Faces of Death is occupying quite a few lanes. It’s a cat and mouse chase, Dacre Montgomery’s fidgety, particular killer would fit right in with Will Graham’s casefiles. It’s a social farce, Romero’s constant horror comes in equal parts from the madman at large and the people surrounding her amused by all the bloodshed. Swerving between them, the film largely ends up a pop horror poking fun at social media, never quite as bleak as actually logging in to one.
Despite being set in a world where the mondo movies and fail compilations exist, there’s never much cross-examination between the two. Original mondo cinema was exploitation barely masquerading as anthropology. There’s definitely more to pick apart about the inherently exploitative nature of online content and the pervasive horrors that have spilled over since the LiveLeak era.
The interests of the film are strictly on the phones, the kind of hypocrisy inherent in platforms that get to decide what horrors are beneficial and which drug safety tutorials are illicit. It’s a world driven by clout, simple as, and like a wink from the screenwriters is a line that suggests the entire Faces of Death angle is mostly branding. Maybe something too curious would also be too depressing, but it is telling that the most I winced away was during footage from the original film. Plus I expected the gore game to go a lot bigger.

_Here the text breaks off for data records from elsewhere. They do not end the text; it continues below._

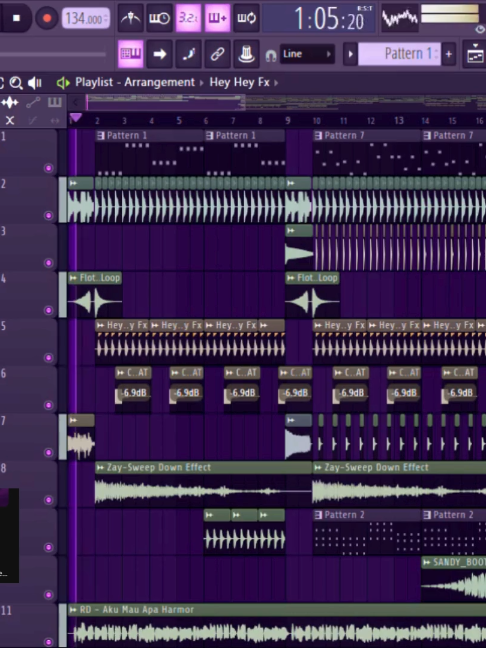Toggle the metronome icon
The image size is (486, 648).
131,18
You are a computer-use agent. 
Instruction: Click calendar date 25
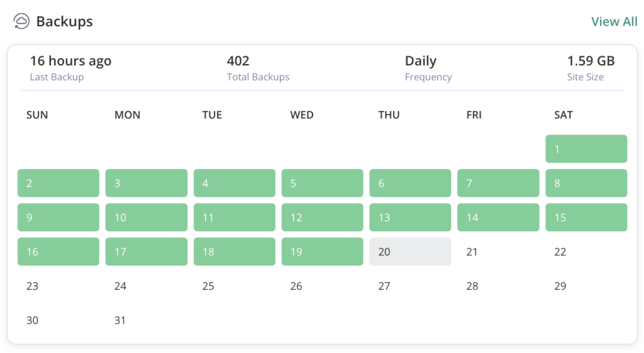tap(208, 286)
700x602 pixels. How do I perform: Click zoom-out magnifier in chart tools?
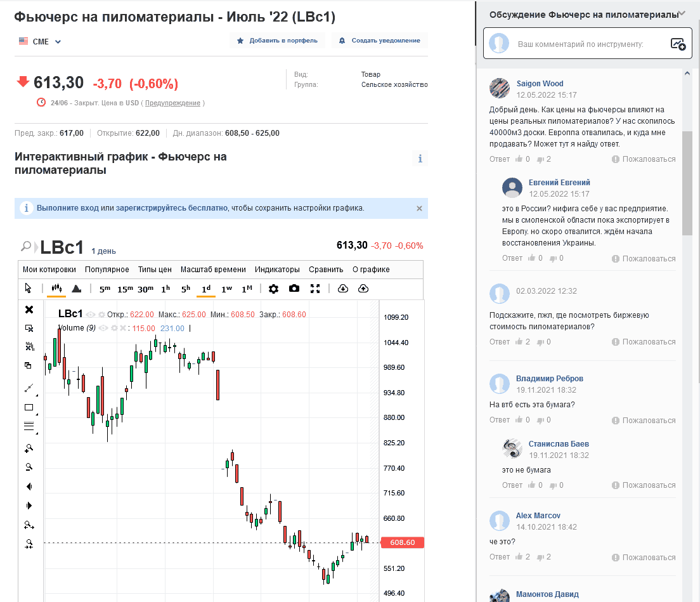click(29, 468)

Goldhaber’s previous film was an adaptation of How To Blow Up A Pipeline, taking the controversial Verso Book and turning it into a less controversial popcorn thriller. The director seems interested in taking on challenging source materials more than doing anything challenging with them. Faces of Death isn’t as rich, interesting or walloping as Pascal Plante’s Red Rooms, but Ferreira’s high energy and Montgomery’s loathsome creep makes it easy to share Margot’s determination to stop him. A fun slasher that constantly alludes to much scarier things.